Becoming desirous of fighting, we become curious about it. We learn that parents and children fight, spouses fight, siblings fight, neighbors fight, friends fight, strangers fight. They fight over imagined images of good and god, over economic resources, or even for no other reason than because they are irritable. Aggression is borne of desire, desire of ignorance, but our desire for fighting, Yuyutsu, is not aggressive. It is borne of blindness' doubt, impatience and fear.
And we learn that after we have fought all our enemies and friends, we must fight ourselves. And this is the proper point to direct our aggression: against the desire and ignorance that birthed it; this is the proper point to direct our fighting: against the blind doubt, impatience and fear which animated our spirit.

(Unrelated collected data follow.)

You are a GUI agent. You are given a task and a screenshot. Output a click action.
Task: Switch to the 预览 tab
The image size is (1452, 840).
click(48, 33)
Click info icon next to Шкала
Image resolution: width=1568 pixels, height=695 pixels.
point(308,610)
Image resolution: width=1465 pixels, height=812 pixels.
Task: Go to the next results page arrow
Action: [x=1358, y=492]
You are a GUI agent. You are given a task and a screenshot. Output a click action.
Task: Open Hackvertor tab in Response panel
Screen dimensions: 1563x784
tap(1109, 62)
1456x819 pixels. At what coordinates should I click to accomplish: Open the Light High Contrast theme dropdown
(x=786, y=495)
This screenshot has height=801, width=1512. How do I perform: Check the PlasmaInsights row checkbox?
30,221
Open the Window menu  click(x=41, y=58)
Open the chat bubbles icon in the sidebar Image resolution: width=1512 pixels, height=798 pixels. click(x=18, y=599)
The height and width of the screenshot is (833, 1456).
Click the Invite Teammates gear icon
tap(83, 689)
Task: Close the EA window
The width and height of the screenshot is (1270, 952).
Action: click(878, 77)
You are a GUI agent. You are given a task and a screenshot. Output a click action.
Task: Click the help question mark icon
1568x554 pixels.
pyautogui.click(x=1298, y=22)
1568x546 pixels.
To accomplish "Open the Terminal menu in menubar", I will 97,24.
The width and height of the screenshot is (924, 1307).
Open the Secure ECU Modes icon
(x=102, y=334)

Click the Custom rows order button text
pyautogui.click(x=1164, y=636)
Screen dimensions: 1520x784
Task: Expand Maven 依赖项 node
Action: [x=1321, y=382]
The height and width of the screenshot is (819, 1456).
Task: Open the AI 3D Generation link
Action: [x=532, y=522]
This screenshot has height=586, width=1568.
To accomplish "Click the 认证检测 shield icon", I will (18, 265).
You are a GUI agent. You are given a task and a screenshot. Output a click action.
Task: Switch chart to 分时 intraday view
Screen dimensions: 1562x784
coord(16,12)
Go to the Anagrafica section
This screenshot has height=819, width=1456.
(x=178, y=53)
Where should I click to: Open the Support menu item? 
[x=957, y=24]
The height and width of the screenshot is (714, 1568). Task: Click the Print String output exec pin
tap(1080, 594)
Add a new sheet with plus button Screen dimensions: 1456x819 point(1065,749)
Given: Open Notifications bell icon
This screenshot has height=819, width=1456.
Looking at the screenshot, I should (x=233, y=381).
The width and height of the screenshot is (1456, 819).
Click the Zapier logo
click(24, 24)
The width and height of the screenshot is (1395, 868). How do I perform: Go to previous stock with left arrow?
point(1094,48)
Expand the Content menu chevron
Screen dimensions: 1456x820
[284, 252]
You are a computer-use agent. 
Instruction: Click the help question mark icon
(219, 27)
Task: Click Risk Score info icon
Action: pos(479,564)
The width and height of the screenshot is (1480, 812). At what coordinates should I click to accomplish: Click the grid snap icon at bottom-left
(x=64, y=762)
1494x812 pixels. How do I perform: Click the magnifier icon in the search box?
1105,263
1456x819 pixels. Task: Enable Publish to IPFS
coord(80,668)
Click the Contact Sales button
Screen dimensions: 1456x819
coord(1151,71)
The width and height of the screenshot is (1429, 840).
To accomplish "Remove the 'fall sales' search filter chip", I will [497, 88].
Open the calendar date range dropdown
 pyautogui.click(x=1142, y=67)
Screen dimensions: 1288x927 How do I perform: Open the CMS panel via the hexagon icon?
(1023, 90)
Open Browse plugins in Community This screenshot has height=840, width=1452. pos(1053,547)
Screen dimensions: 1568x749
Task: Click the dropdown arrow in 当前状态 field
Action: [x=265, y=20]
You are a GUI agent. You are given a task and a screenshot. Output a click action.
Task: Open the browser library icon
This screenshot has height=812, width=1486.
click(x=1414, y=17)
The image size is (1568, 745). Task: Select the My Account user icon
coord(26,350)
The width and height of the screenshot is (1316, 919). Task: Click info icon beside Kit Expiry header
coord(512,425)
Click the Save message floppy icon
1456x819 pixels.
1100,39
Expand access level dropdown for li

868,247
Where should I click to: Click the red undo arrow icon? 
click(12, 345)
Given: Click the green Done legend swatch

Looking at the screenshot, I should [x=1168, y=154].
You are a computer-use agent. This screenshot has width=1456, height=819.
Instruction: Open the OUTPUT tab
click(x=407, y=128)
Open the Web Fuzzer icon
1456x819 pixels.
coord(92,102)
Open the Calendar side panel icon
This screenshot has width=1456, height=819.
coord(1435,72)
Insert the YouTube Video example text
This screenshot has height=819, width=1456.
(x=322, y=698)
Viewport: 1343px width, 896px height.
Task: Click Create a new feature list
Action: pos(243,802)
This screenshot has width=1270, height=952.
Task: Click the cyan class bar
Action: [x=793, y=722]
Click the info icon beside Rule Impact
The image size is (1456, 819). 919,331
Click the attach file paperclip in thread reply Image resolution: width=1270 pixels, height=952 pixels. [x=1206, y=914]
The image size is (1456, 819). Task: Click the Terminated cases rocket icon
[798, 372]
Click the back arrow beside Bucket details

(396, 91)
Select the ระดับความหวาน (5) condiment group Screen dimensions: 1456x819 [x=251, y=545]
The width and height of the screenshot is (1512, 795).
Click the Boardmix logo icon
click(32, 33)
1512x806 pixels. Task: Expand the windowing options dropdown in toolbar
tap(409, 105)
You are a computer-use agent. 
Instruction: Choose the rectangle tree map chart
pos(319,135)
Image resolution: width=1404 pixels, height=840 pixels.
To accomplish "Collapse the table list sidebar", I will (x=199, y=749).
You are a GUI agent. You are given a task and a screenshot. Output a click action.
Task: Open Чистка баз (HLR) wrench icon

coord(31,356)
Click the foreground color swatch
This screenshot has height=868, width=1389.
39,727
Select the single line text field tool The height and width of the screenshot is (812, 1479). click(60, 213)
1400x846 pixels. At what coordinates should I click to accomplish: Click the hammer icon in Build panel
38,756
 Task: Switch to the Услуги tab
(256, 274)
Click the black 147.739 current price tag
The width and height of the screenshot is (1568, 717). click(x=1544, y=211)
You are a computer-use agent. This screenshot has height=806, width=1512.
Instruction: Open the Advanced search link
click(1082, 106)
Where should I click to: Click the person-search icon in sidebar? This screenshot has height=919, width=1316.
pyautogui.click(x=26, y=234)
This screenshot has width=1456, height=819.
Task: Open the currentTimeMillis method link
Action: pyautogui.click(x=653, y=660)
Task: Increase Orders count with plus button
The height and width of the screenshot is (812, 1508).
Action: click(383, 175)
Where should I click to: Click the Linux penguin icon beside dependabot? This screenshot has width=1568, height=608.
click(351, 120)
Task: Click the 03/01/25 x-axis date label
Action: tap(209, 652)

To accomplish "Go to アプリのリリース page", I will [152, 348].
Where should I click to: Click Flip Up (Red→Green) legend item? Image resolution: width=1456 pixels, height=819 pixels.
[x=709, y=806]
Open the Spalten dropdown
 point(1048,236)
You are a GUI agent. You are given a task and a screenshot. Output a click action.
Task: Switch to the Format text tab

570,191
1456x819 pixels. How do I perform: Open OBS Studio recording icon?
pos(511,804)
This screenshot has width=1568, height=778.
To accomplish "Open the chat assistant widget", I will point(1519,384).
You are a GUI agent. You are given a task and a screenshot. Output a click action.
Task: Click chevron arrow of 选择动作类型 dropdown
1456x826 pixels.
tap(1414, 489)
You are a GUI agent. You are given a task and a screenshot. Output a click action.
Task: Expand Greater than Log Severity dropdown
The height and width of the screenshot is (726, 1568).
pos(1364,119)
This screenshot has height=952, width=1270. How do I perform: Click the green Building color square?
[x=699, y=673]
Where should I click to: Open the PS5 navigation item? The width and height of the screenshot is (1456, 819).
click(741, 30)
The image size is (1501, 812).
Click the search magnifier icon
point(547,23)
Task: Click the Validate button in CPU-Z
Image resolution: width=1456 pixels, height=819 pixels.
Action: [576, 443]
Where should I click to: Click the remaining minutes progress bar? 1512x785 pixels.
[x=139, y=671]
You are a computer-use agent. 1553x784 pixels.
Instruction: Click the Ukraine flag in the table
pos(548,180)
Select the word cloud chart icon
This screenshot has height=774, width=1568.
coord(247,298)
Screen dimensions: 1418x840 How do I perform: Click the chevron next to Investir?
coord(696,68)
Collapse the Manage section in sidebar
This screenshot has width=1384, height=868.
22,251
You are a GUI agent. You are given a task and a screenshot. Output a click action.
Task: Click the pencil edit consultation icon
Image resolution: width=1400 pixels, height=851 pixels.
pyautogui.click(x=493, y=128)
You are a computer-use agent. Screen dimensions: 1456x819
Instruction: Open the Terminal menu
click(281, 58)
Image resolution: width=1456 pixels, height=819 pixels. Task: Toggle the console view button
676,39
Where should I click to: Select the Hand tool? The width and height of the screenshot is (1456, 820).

Self-conquered, we can understand that our fighting need not be aggressive. When we tire of violence and other criminality we learn it is by fighting our own nature that we may hope for freedom from it. Even if we fail to overthrow that oppression, we are obligated to resist it in opposition. It is far better to fail in our efforts than to not try. For upon that freedom's day - a day we must understand will come - we will regret and be judged by the extent we compromised and collaborated, not by the natural inabilities. Those who act out of Love, rather than blind doubt, impatience and fear are as readily forgiven as those who fail for lack of strength, rather than cowardice.
When we can see our common humanity in every person, we see their fighting, among and with themselves; in resonance, we must relieve them, and help them to safety and freedom. For we ourselves desire that safety and freedom - our safety and freedom depends upon theirs. This interdependence, this intelligent selfishness, this selfless love, is why we desire fighting, Yuyutsu.